You're not the only person who's feeling (or has felt) depressed or anxious after bringing their pooch home, and talking to others who've weathered this stage will help.
Socialization is also an important part of your puppy or dogs' learning curve.
And no, I don't mean a psychologist!
Enrolling Fido in classes with a professional dog trainer, or even having a trainer come to your home for some one-on-one evaluation and training, can give your confidence a big boost.
It's also excellent socialization for your little guy/gal.
You can also talk things over with your veterinarian.
Puppies need regular vet checks and preventative care during the first few months and these appointments are the perfect time to ask questions or get input on anything that concerns you.
When your puppy or dog is getting exercise, that often means you're getting it too.
Exercise is a great way to release those 'feel good' endorphins in both you and your new four legged friend, so it should be part of every day's activities.
Obviously the amount and type of exercise your pooch needs depends a lot on his age, size, breed and health, but most dogs can take daily walks, play low-impact games and work on obedience commands.
Mental stimulation is also important.
Playing with interactive toys, learning new commands, playing games such as hide-and-seek and taking part in flyball, dog agility or similar activities are all beneficial.
There's a lot of truth to the saying that 'a tired puppy is a good puppy'.... and a good puppy is less likely to cause their owner to feel overwhelmed and stressed.
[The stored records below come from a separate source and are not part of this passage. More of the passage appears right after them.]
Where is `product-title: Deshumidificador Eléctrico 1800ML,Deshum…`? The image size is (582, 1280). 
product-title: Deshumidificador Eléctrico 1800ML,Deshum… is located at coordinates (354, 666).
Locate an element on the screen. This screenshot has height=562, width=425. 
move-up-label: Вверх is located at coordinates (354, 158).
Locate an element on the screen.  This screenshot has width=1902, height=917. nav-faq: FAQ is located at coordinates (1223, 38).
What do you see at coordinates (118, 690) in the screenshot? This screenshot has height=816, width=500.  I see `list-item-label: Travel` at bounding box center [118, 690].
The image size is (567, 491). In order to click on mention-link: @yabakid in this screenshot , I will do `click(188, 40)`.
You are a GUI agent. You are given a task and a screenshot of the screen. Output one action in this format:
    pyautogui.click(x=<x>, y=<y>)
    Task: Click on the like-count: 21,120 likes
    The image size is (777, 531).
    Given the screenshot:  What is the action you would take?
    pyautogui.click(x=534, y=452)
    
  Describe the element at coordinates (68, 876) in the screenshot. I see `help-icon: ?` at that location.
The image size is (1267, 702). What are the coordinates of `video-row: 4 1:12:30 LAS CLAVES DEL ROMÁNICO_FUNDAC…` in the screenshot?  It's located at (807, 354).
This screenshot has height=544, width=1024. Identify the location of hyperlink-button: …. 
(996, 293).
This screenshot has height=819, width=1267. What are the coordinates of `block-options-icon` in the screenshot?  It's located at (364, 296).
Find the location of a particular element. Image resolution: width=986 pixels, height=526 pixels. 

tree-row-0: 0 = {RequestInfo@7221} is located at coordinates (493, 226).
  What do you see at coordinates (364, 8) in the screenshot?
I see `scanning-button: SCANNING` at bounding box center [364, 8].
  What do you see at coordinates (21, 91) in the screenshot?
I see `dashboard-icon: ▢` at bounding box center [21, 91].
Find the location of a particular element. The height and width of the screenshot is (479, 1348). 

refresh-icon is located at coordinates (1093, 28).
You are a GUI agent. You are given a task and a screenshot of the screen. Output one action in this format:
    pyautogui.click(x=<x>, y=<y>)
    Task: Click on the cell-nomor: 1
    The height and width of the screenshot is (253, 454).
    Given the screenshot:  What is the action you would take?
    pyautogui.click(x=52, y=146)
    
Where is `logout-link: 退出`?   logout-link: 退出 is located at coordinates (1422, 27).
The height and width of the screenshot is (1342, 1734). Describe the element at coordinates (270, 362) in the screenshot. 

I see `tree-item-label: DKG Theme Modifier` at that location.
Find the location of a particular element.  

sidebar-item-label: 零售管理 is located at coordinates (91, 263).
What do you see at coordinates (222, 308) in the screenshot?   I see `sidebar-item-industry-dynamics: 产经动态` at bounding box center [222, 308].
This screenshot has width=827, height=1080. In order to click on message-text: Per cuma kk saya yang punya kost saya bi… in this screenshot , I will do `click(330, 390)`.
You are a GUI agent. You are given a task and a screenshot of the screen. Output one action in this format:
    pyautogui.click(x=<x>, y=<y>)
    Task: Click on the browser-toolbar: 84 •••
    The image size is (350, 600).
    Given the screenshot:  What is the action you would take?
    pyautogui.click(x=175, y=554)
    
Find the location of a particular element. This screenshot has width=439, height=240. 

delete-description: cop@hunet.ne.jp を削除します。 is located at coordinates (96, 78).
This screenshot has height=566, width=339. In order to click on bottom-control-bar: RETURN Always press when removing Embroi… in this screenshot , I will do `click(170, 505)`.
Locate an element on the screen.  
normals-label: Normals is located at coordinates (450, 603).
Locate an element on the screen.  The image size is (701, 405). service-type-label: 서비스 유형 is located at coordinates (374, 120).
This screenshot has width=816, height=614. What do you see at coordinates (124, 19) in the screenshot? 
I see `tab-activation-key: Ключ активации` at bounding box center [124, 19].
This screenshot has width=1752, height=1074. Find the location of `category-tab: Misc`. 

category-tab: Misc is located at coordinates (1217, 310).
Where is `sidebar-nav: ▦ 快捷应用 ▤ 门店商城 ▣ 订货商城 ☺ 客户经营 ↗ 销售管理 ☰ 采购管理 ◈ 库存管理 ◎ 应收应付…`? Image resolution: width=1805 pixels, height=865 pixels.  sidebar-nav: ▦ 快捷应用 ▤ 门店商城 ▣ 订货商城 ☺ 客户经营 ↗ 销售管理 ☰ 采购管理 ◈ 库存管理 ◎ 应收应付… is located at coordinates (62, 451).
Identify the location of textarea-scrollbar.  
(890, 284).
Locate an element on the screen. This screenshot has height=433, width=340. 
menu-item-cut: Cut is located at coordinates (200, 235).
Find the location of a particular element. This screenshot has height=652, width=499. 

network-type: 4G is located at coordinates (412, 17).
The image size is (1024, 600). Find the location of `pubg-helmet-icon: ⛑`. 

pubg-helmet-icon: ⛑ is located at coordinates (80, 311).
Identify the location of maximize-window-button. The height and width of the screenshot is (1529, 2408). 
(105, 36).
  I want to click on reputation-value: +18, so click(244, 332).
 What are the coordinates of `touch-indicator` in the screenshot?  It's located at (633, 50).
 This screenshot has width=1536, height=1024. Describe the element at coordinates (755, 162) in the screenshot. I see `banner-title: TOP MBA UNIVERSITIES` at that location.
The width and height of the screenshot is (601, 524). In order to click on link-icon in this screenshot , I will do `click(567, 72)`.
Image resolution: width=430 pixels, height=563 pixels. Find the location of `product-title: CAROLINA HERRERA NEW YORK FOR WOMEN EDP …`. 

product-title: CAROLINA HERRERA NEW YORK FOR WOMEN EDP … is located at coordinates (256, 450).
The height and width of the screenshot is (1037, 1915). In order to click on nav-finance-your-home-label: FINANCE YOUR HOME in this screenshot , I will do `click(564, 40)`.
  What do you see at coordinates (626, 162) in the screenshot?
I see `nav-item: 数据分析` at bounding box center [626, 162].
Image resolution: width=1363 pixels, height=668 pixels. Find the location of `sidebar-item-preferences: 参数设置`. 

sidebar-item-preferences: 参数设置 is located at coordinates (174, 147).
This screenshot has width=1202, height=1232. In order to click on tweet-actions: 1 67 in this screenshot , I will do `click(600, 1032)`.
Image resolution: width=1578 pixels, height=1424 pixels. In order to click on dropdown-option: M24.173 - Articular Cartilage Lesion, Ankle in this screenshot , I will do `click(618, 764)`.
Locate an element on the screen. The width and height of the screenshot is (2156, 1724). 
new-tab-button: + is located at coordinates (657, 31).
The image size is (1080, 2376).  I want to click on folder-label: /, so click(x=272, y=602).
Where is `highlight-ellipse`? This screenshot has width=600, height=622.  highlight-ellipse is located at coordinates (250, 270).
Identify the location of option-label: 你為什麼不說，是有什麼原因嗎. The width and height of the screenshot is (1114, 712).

In the busy day-to-day of life, it's easy to lose sight of the big picture.
Being tired, overwhelmed or stressed doesn't help.
So, from time to time it pays to look back a little and see how far you (and Fido) have come.
That little puppy who couldn't hold his bladder for more than thirty minutes?
Now, he's spending two hours in his crate without an accident.
The pup or dog who hid under the table for hours, or refused to eat for the entire first day?
Now he runs around the house like a crazy thing and gobbles up every meal.
You both deserve some praise for the progress you've made. Treat yourselves :)
Taking care of a puppy is very labor and time intensive, and it can exhausting and overwhelming sometimes... that alone can lead to the puppy blues.
Give yourself a break by asking a friend or relative to puppy-sit for you one night a week or on a weekend day, so that you can get some time off from your responsibilities.
There are also many qualified and professional dog sitters in most areas who can be employed to take care of Fido now and then if you don't have dog friendly family or friends close by.
Getting a little time to regroup and refresh can put everything back into perspective, and when you get home to that happy, dancing little furball who is SO happy to see you, it's difficult to feel sad or upset.
If you're suffering from puppy depression I hope this page has given you some comfort and inspiration... and helped you to understand that this is a common problem and passes given time.
Your relationship with your puppy or dog is always evolving and growing, and given time it will become something that you treasure and remember for a lifetime.